== EXTRACT ==

By: Jonas Wedin and Roger Ostvold
Digital platforms are critical to the future success of Nordic companies because they generate new revenue streams. And add value to existing products to preserve and protect current sources of revenue. Yet although the region has some of the business world’s leading examples of digital platforms, too many companies are hesitating. Those that continue to do so risk falling so far behind, that catching up competitively may prove impossible.
Most executives believe that the future of business lies in the melding together of business, with industry lines continuing to blur. In fact, according to Accenture research, seventy percent of executives in the Nordics said that digital platforms will reshape industries into interconnected ecosystems. (See “Digital platforms: Our definition.”)
What, exactly, is meant by that? Consider how the music industry transformed through Spotify’s platform. Instead of a multitude of labels vying for distribution in a variety of channels, digital technology allowed the creation of one channel that brings together a variety of industry suppliers for a solution that’s better for the end user: music fans. But despite shining examples from the Nordic region like Spotify and others, too many companies are hesitating when it comes to adopting digital platforms.
For those that continue to hold off participating in these digital ecosystems, competitive risks abound: They’ll spend far too much money doing everything themselves instead of leveraging platforms. And, ultimately, rivals will create a competitive gap that may be impossible to close.
What exactly is a digital platform? Our definition
People are talking about digital platforms, and many have different views of exactly what it entails. So here’s our definition:
“A digital platform brings together process, people, technology and information into a value network that provides consumers and businesses access to an extensive selection of products and services within and across multiple markets. By enabling multiple parties to engage in networked commerce, digital platforms create a multiplier effect, quickly increasing demand for products and services and generating additional value for various users along with the platform’s owner.”

== REQUEST A ==
Copy the entries word for word, everything from the start of the entries down to the line containing "Looking at the screenshot, I should (x=62, y=235).", including that line.
== REQUEST B ==
Resume the piece on digital platforms for Nordic companies, picking up right after its last sentence.
The piece on digital platforms and the entries come from unrelated sources.

== DATA SECTION ==
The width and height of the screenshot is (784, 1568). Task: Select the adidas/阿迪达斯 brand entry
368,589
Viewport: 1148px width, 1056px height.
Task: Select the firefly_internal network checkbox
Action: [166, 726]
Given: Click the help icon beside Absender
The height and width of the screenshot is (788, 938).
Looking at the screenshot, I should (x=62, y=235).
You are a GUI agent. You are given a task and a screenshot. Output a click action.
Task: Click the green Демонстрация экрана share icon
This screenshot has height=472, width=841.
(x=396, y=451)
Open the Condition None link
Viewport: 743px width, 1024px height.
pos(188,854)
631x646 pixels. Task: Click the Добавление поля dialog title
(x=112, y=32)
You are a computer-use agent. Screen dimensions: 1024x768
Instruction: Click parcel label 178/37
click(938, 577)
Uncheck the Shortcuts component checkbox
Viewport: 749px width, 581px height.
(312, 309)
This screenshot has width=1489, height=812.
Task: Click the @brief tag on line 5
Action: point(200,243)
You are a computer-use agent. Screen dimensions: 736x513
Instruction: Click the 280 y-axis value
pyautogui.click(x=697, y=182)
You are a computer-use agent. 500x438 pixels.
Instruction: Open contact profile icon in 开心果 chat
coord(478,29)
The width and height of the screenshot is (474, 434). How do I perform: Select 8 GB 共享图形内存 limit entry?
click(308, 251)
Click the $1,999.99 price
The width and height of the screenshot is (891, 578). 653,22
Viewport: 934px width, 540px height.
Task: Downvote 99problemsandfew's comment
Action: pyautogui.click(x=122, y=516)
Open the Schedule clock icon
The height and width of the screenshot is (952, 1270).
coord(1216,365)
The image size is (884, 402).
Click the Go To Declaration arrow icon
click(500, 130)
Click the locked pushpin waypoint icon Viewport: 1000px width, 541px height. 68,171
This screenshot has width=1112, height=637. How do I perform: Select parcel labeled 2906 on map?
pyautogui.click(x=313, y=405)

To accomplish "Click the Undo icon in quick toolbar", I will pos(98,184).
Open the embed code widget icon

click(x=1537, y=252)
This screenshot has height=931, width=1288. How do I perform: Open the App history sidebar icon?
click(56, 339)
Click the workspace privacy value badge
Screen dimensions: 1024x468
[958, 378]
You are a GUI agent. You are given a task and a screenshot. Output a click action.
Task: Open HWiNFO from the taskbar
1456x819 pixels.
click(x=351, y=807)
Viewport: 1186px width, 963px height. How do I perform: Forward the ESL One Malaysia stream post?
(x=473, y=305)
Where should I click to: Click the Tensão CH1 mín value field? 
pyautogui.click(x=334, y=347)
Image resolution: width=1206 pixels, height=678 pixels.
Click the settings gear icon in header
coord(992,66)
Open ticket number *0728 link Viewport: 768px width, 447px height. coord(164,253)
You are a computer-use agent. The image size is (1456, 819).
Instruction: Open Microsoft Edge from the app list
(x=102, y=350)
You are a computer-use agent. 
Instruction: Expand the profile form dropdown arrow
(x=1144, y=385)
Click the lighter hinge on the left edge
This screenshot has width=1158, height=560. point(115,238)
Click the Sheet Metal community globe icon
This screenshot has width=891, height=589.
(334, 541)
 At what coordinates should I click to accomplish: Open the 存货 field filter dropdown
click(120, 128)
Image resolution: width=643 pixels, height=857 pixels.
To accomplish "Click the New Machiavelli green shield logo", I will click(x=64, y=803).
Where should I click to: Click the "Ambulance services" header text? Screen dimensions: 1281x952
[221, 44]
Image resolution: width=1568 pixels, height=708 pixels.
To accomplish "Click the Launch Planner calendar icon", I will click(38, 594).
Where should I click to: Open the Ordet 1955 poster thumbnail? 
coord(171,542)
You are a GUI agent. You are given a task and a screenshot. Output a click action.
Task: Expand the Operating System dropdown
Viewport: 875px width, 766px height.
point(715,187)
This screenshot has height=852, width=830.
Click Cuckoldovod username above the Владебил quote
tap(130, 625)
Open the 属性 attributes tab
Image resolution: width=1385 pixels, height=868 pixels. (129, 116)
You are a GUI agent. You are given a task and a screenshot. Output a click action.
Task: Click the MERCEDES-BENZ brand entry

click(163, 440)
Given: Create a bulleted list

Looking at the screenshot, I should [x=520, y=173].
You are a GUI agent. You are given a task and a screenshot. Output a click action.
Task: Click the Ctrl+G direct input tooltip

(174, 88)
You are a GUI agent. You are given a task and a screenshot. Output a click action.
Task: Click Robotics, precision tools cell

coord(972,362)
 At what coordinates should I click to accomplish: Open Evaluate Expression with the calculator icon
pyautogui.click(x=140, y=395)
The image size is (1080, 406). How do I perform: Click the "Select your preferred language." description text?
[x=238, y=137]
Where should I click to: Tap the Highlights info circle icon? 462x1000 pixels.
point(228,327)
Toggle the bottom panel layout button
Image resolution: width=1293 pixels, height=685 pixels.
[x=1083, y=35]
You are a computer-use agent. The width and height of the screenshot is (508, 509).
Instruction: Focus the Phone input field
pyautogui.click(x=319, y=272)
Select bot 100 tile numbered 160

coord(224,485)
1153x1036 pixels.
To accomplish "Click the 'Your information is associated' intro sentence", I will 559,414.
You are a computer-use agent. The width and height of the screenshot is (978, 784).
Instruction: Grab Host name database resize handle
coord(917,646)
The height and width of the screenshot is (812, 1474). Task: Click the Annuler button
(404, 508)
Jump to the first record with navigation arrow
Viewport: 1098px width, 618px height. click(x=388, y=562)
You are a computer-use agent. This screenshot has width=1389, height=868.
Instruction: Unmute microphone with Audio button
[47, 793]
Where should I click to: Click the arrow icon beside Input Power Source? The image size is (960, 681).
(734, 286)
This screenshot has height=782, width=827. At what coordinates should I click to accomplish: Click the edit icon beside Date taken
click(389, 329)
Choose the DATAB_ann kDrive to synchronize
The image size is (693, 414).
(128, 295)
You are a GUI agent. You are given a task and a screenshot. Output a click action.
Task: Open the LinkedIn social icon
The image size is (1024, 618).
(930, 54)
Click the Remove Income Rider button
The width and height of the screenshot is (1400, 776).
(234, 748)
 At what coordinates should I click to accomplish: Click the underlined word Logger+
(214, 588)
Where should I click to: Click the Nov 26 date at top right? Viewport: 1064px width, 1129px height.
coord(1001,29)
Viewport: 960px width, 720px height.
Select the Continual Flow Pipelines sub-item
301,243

== TASK OUTPUT A ==
The width and height of the screenshot is (784, 1568). Task: Select the adidas/阿迪达斯 brand entry
368,589
Viewport: 1148px width, 1056px height.
Task: Select the firefly_internal network checkbox
Action: [166, 726]
Given: Click the help icon beside Absender
The height and width of the screenshot is (788, 938).
Looking at the screenshot, I should (x=62, y=235).

== TASK OUTPUT B ==
Building your platform
Digital platforms serve as a critical point of intersection, bringing products and services together into a richer, more personalized experience, while creating value for both consumers and businesses. Platforms exist that respond to virtually any link of a company’s value chain.
Although a platform may begin in one category, it can diversify. Here’s what we mean by that. Take Facebook and LinkedIn. They’re information sharing platforms but both are also heavily leveraged by users for sales and marketing. Digital platforms aimed at the product or service value chain can be generic in terms of what products and services they cater to (like Alibaba for sales.)
Apple is one example of a platform play that covers a large part of the value chain on one platform. Developers large and small can use Apple’s platform to develop, test, market and sell the service through the platform. Apple then delivers the service to users and handles developer payment. It’s a service enablement approach that allows smaller players to reach a wider audience not possible before the advent of platforms.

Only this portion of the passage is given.